### To do
Name every person mentioned by name in the business-building lessons post below.

### Page excerpt

┌────────

Business Building Lessons

Thanks to Sandy Berkshire of Stuart’s House of Vacuums, Billings, MT for pointing out the following article.

Consultant Stacy Karacostas has written an excellent article called “Business-Building Lessons Learned in 2009: What Highly-Successful Small Business Owners Are Doing that You Can Do Too”. The title’s a mouthful but the article offers some very good advice on surviving and even thriving in our current economy.

The article promises ten things that successful entrepreneurs are doing but delivers only nine.  I guess that’s further evidence that the economy’s a mess.  Maybe the government’s imposed a 10% tax on internet lists.  Yeah, I’ll bet that’s it.

Anyway, I encourage you to read the article for the details, but here are the bullet points with some added commentary from yours truly.

1.  Forget about the state of the economy. I’m not sure you can entirely forget it, but don’t dwell on it, especially the emotional, mental part.  You have to look and act successful to be successful.

2.  Offer something new. People need something exciting in their lives.  Make your business exciting by adding new products, or just remerchandising your product line-up.

3.  Stop guessing. Ask your customers what they want.  Then give it to them.

4.  Embrace technology. More on this later.

5.  Build your list.  Use your customer list to build up your business.

6.  Provide value. I would add to this one, let your customers know about the value you provide.  Don’t be afraid to blow your own horn.

7.  Embrace mixed media marketing.  You can’t build a house with just one tool.  Use the whole box!

8.  Keep learning. Your customers are getting smarter every day.

9.  Stop doing it all yourself. If you haven’t already, read Michael Gerber’s “The E Myth Revisited.  If you’ve already read it, read it again.  Focus your efforts on what only you can do.

└────────

### Supplied information
┌────────

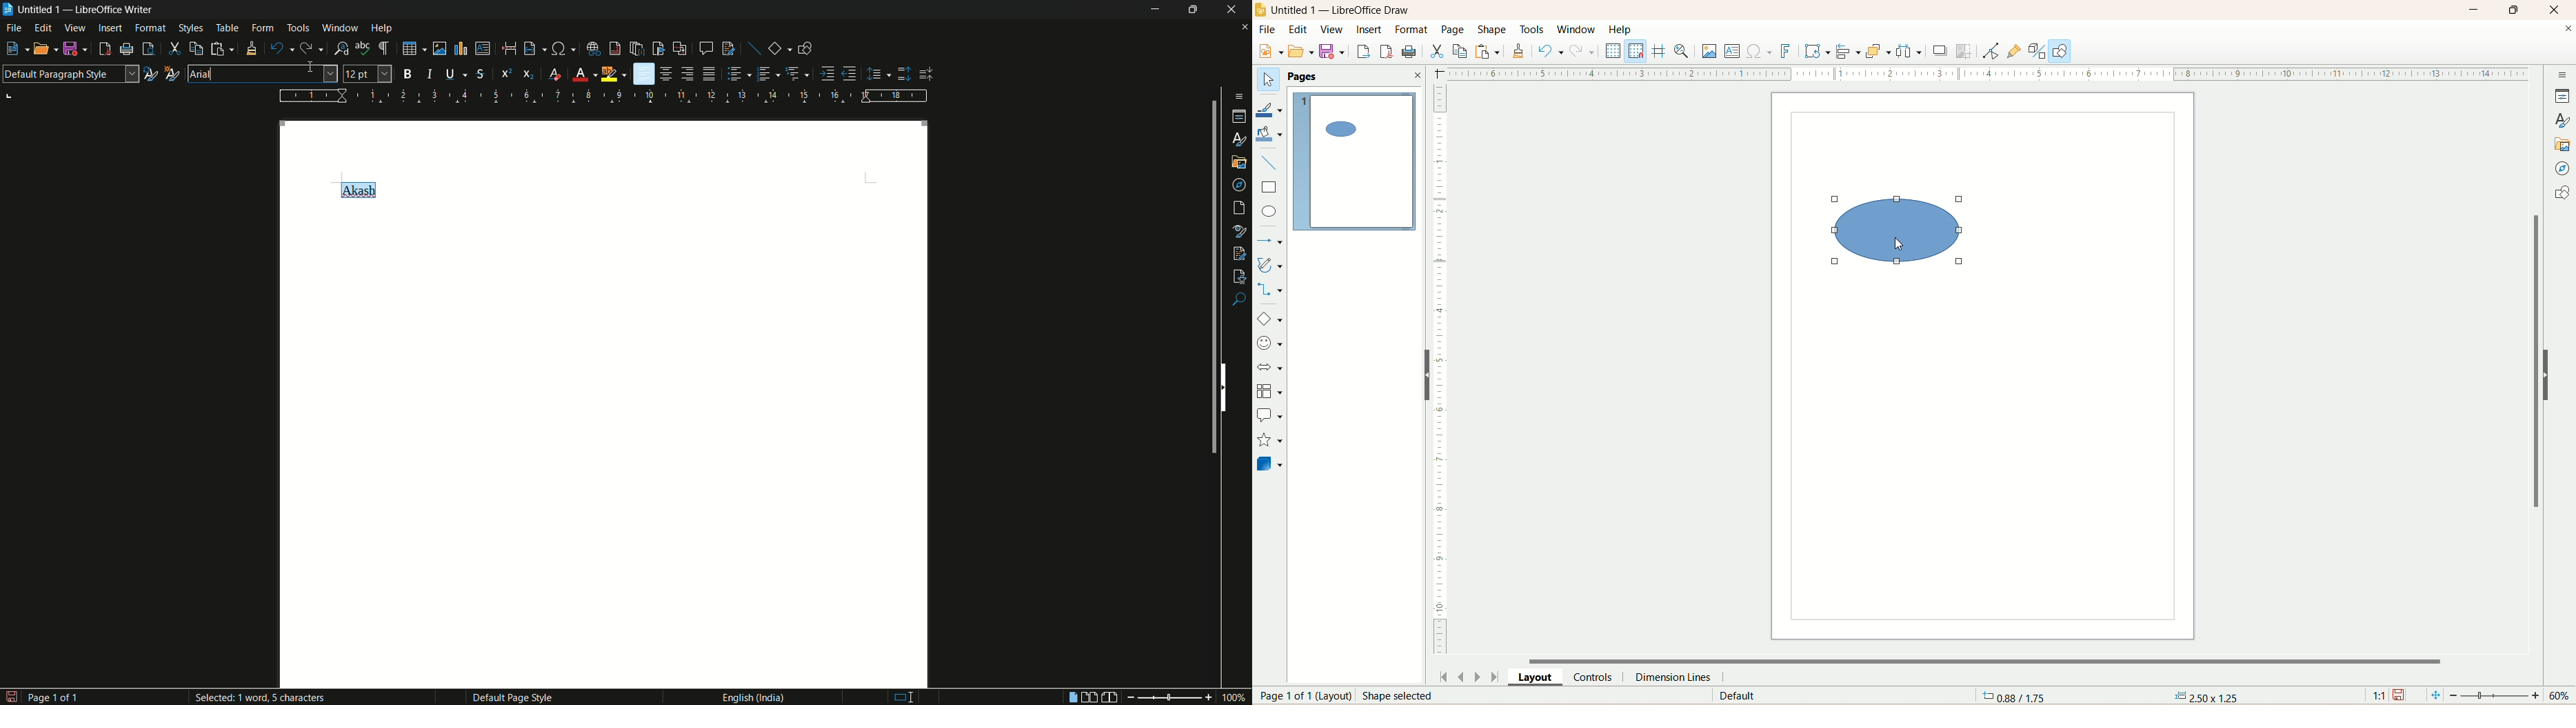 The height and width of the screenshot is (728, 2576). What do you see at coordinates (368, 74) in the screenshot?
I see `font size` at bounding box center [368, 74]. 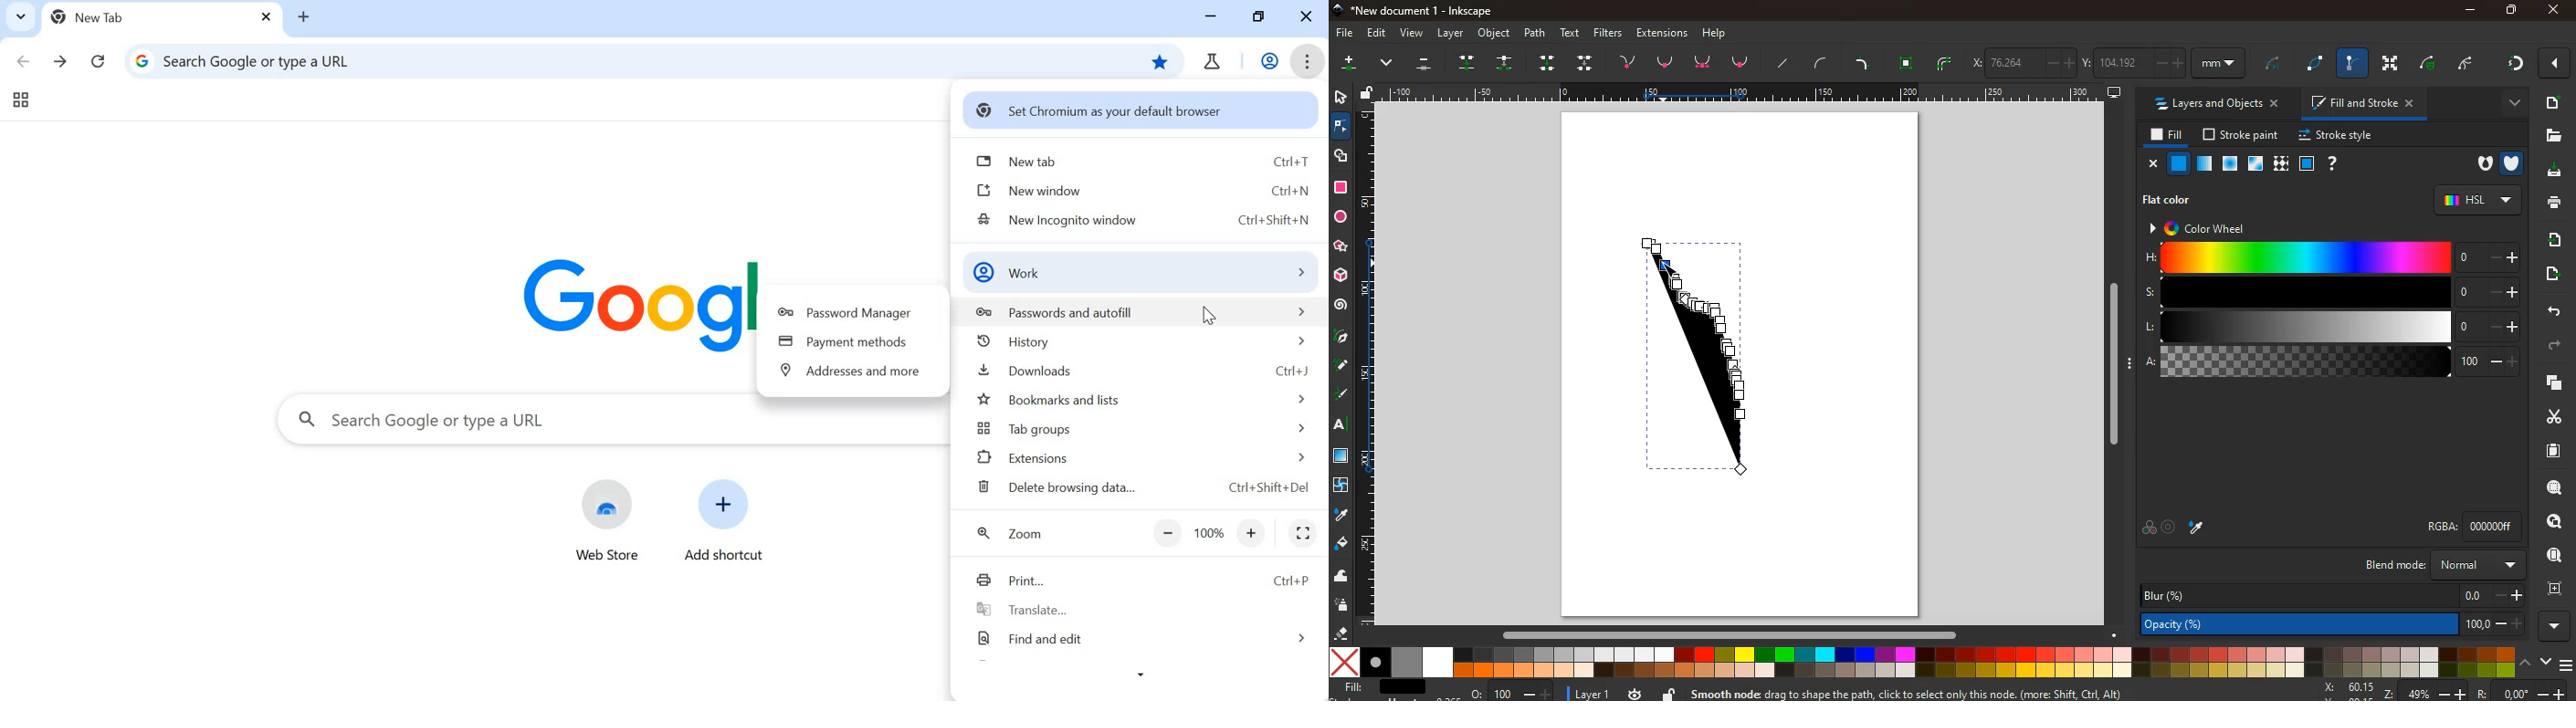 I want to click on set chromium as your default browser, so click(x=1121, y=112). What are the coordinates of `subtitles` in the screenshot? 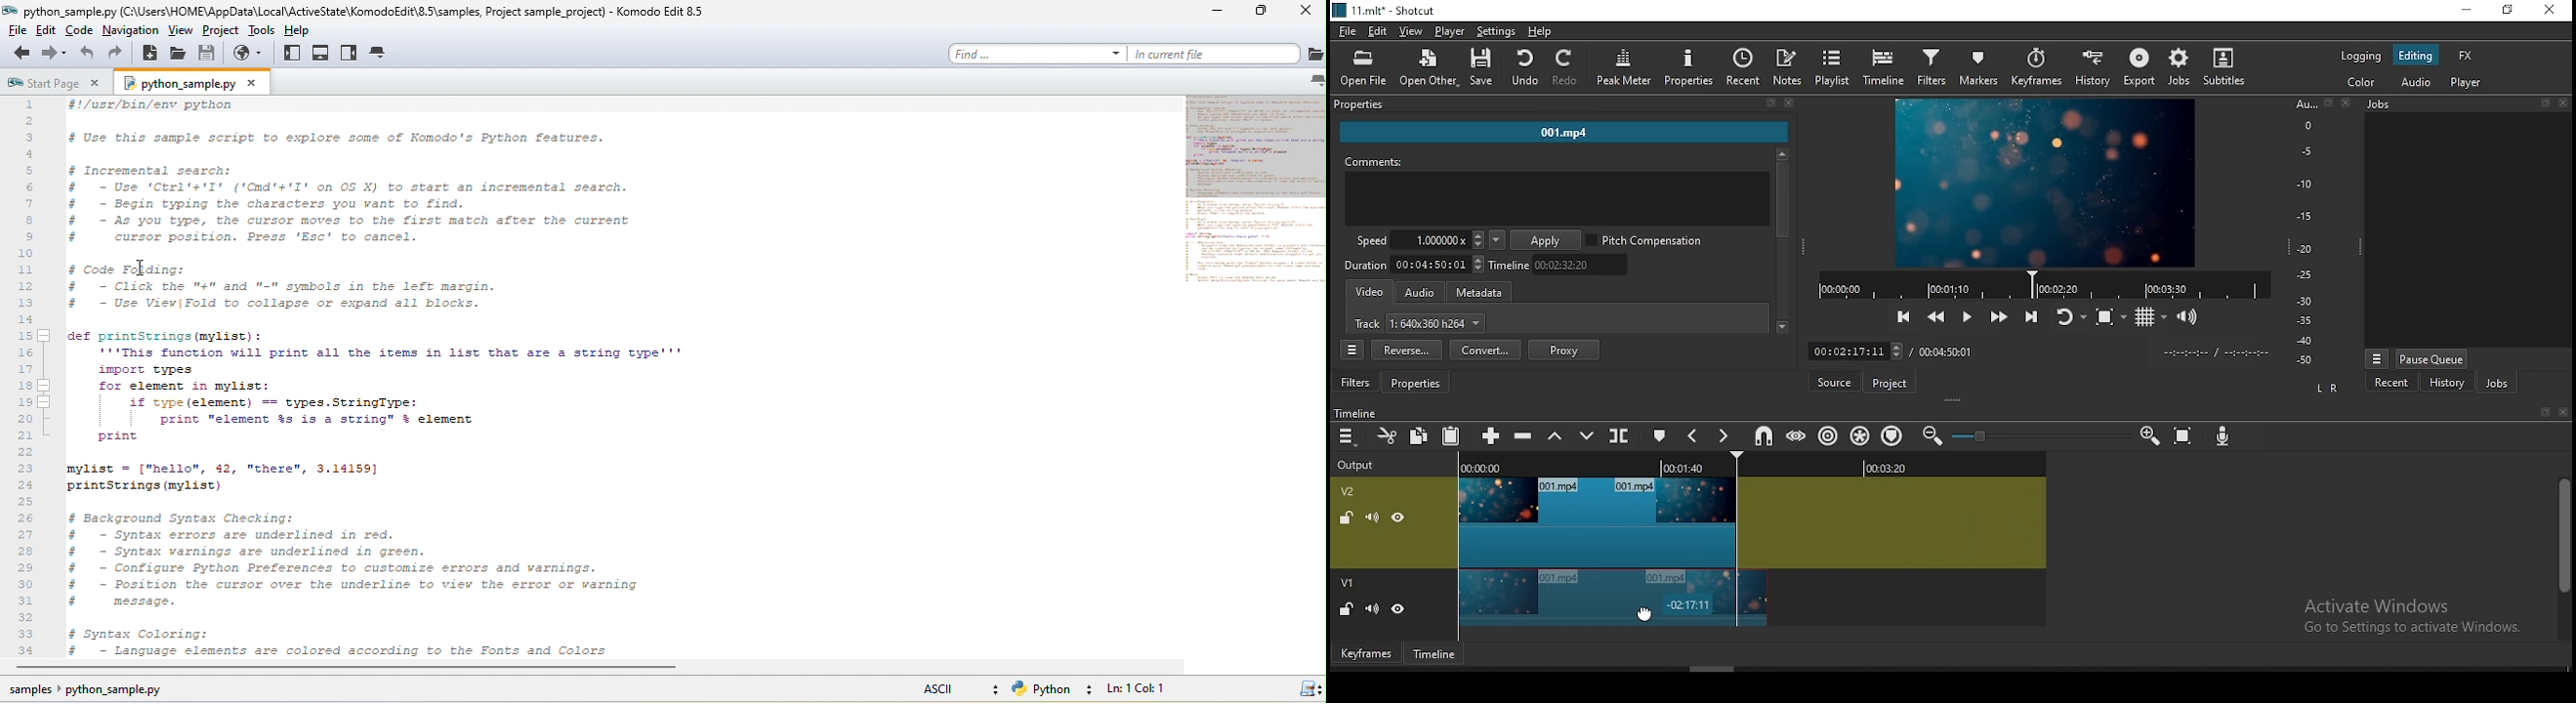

└────────

### Exercise output
Sandy Berkshire, Stacy Karacostas, Michael Gerber